- **Source document**
Breakfast - 2 HB eggs

Carbs= 1

Lunch - 1 HB egg, pepperoni....(man on loudspeaker)...walk away from the pepperoni......walk away from the pepperoni, NOW Lady!!!

Carbs = 3

Dinner - Chicken, cheese, lo carb tortilla, sour cream, salsa,lettuce

Carbs = 15

TOTAL CARBS = 19
 
Pam, you are back on track and doin' GREAT this week!! DH will be home soon and hopefully the family can enjoy the upcoming weekend together!!

I don't think bra size is TMI - heck, I've been known to put all my measurements in my journal! Besides, it's YOUR journal, Pam and you can put in anything you want. I was cracking up about the Hooters DD discount!! :teeth: :teeth: :teeth:

Have a great weekend! :sunny:
 
Doe.....do you know what an encouragement you are?? I know you hear that all of the time, but you are. I just want you to know that I think the world of you. Thanks for your encouragement. You're a sweetie. ::yes::

So.....I can't sleep. I have been so tired this week from carb withdrawl (yes, yet again), I've needed a nap almost every day. Last night, I went to bed at the same time as the kids and I splept 10 hours! Whew. I felt good when I got up though. But now I can't sleep. I think I have too much on my mind so I thought I'd put these ramblings in my journal. :scratchin

I am sick and tired of being fat. I know. I've said this before, but I am. I try to embrace life and give it my all inspite of the weight, but I have to be honest with myself. I hold back. I don't do physical things with my kids because of my weight. I don't go skiing, I mean, what would I wear?? I don't roller blade......what if I fell down, I could break something. What's that honey? You want me to ice skate with you?? Or..You want me to take you to the pool?? Uhhhhhh, maybe next week.

Is this the same girl who played field hockey and track for five years and thought a size 8 was too big??? My kids don't know that person. The person who loved to play sports and sweat and WAS GOOD AT WHATEVER I PLAYED! I even won $1,000 toward college (which was good back then because my tuition/board was only 5,000) People come into my house, even my DD's friends and comment on my bridal picture........wow, that doesn't even look like you. :rolleyes: I know. They're only stating the truth. It doesn't hurt my feelings, it's not their intention to sound mean. But it does make me think..........I AM SICK OF THIS. This isn't me. AAAArrrgggghhhhh!!!!

How long will I let this go on?? This kind of stuff is what has kept me serious this week. I hope it doesn't wear off. I need this feeling in my gut to last longer than a week.

We have a BBQ to go to tomorrow night. I was asked to bring potato salad. Argh. But the way I feel now, it doesn't even tempt me. Fortunately, the hosts are on South Beach so I know there will be stuff for me to eat, I'm not worried at all.

I guess I'm a little angry with myself. If anyone is reading this, sorry. This is the kind of stuff I spew at 1:00am. :crazy: I'll be Ok. Life is good and God has blessed as always inspite of myself. I'm so glad He's patient because I'm losing mine. :badpc:

And food journal................I don't feel like listing you right now.......I'll just say I had about 1300 calories and 18 carbs. Good night.

- **Data supplied**
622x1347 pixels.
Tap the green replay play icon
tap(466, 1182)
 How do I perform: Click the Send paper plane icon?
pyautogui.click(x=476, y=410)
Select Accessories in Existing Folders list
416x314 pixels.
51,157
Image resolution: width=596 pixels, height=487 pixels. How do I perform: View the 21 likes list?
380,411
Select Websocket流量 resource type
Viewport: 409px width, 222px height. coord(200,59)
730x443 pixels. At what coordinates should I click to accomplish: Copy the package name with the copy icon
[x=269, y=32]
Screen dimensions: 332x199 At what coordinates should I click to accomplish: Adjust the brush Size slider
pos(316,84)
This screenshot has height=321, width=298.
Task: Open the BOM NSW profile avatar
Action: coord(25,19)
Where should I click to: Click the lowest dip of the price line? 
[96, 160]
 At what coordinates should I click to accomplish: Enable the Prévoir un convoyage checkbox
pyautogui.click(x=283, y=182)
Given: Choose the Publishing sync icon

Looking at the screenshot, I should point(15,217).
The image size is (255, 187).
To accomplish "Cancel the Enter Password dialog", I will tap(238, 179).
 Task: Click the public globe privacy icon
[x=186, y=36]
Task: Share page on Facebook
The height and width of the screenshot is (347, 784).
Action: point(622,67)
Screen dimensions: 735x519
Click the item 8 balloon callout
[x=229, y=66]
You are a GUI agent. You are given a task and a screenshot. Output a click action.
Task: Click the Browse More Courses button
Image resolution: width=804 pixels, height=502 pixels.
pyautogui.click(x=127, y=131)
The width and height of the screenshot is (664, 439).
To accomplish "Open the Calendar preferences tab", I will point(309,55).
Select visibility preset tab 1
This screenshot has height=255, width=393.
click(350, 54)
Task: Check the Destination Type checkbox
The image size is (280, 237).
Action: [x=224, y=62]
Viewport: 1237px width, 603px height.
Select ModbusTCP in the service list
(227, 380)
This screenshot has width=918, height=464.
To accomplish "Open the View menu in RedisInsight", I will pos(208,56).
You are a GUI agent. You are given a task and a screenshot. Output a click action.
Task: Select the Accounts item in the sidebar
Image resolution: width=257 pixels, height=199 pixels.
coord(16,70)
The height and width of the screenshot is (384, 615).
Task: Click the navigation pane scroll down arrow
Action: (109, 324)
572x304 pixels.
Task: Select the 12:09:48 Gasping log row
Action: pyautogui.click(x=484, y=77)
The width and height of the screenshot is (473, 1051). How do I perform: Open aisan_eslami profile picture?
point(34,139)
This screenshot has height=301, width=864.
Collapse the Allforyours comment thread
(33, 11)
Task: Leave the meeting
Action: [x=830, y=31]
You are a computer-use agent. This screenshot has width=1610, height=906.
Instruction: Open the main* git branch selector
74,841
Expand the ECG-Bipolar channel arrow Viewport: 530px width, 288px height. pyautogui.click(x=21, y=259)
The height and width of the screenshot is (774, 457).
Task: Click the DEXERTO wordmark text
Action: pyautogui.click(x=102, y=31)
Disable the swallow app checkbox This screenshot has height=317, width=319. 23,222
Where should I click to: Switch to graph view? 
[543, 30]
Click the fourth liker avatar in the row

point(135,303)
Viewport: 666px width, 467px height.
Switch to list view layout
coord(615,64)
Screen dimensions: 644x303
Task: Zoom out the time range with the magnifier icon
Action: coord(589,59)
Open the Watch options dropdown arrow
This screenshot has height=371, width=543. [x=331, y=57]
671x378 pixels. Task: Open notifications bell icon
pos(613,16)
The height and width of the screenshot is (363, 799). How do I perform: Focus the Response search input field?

- **Your task**
For each statement, answer yes or no according to the food journal, and quote the journal's words that decide it. (a) Dinner came to 15 carbs. (b) The hosts of the BBQ are on Atkins. (c) The writer played field hockey and track for three years.

- **Solution for this task**
(a) Yes: "Carbs = 15"
(b) No: "the hosts are on South Beach"
(c) No: "played field hockey and track for five years"